In Citizen Kane, director Welles ties everything together–not just the story (he does wrap the narrative visually), but also how the filmmaking relates to the film’s content. Kane’s story can’t be told any other way. That precision–whether it’s in the summary sequences or in how scenes cut together–is absolutely necessary to not just keep the viewer engaged, but to keep them over-engaged. Even with the conclusion, where Welles reveals the film’s “solution” (quote unquote); it doesn’t resolve that mystery in a timely fashion–Welles drags it out to get the viewer thinking, questioning. Welles puts together this perfect film and then asks the viewer to wonder whether or not it was all worth it. Not just his making it, but the viewer’s watching it.
The little moments in the film–Welles gets in these subtle things with melodramatic fireworks going off in the background, whether its Dorothy Comingore’s humanity or Everett Sloane’s wistfulness or “protagonist” William Alland’s frustration–remind the viewer the story’s still about people. And why shouldn’t it be? Most scenes in Kane feature two to three working characters. Sometimes Welles has people in the background, sometimes he doesn’t. The little moments in big scenes–like one between Joseph Cotten and Sloane during a party–are often more devastating than the little scenes.
Welles unforgivingly asks a lot of the viewer. He opens the film with a complex fading sequence to bring the viewer into the world of Kane, then abruptly pulls the film out of itself, into a newsreel. And for almost twenty minutes, Welles barely gives himself any screen time. It’s always such a big deal that first time Welles lets Kane have an audible line in the newsreel.

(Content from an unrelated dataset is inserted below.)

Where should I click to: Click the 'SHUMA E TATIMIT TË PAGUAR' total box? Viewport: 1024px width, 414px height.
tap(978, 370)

All that control isn’t to prime the viewer, isn’t to get him or her desperately wondering about Rosebud, all that control is because the film needs it. Kane spans forty-some years in under two hours. Far under two hours if you don’t count the newsreel “first act.” When Welles establishes his character as an older man, an atypical protagonist–Kane’s infinitely sympathetic while never likable, though Welles knows his charm goes a long way in lightening a heavy scene–he does so without hostility. Nowhere in Kane does Welles play for the audience, but he also doesn’t artificially distance them. The opening does, quite literally, guide the viewer into the film.
Kane is an unsentimental film about a sentimental subject and Welles does wonders with that disconnect.
Comingore probably gives the film’s best performance. Welles is amazing and mesmerizing, but so much of the second half has to do with how he plays off her, she’s essential. Of course, there aren’t any merely good performances–even Erskine Sanford, in the closest thing to a comedy relief role, is great. Ruth Warrick, Ray Collins, Paul Stewart, George Coulouris–all fantastic.
And Joseph Cotten as the film’s “good guy?” He’s marvelous.
Impeccable Gregg Toland photography, great Bernard Herrmann music.
500 words aren’t enough.
Produced and directed by Orson Welles; written by Herman J. Mankiewicz and Welles; director of photography, Gregg Toland; edited by Robert Wise; music by Bernard Herrmann; released by RKO Radio Pictures.
Starring Orson Welles (Charles Foster Kane), Joseph Cotten (Jedediah Leland), Dorothy Comingore (Susan Alexander Kane), Ruth Warrick (Emily Monroe Norton Kane), Everett Sloane (Mr. Bernstein), George Coulouris (Walter Parks Thatcher), Agnes Moorehead (Mary Kane), Harry Shannon (Jim Kane), Paul Stewart (Raymond), Ray Collins (James W. Gettys), Erskine Sanford (Herbert Carter) and William Alland (Jerry Thompson).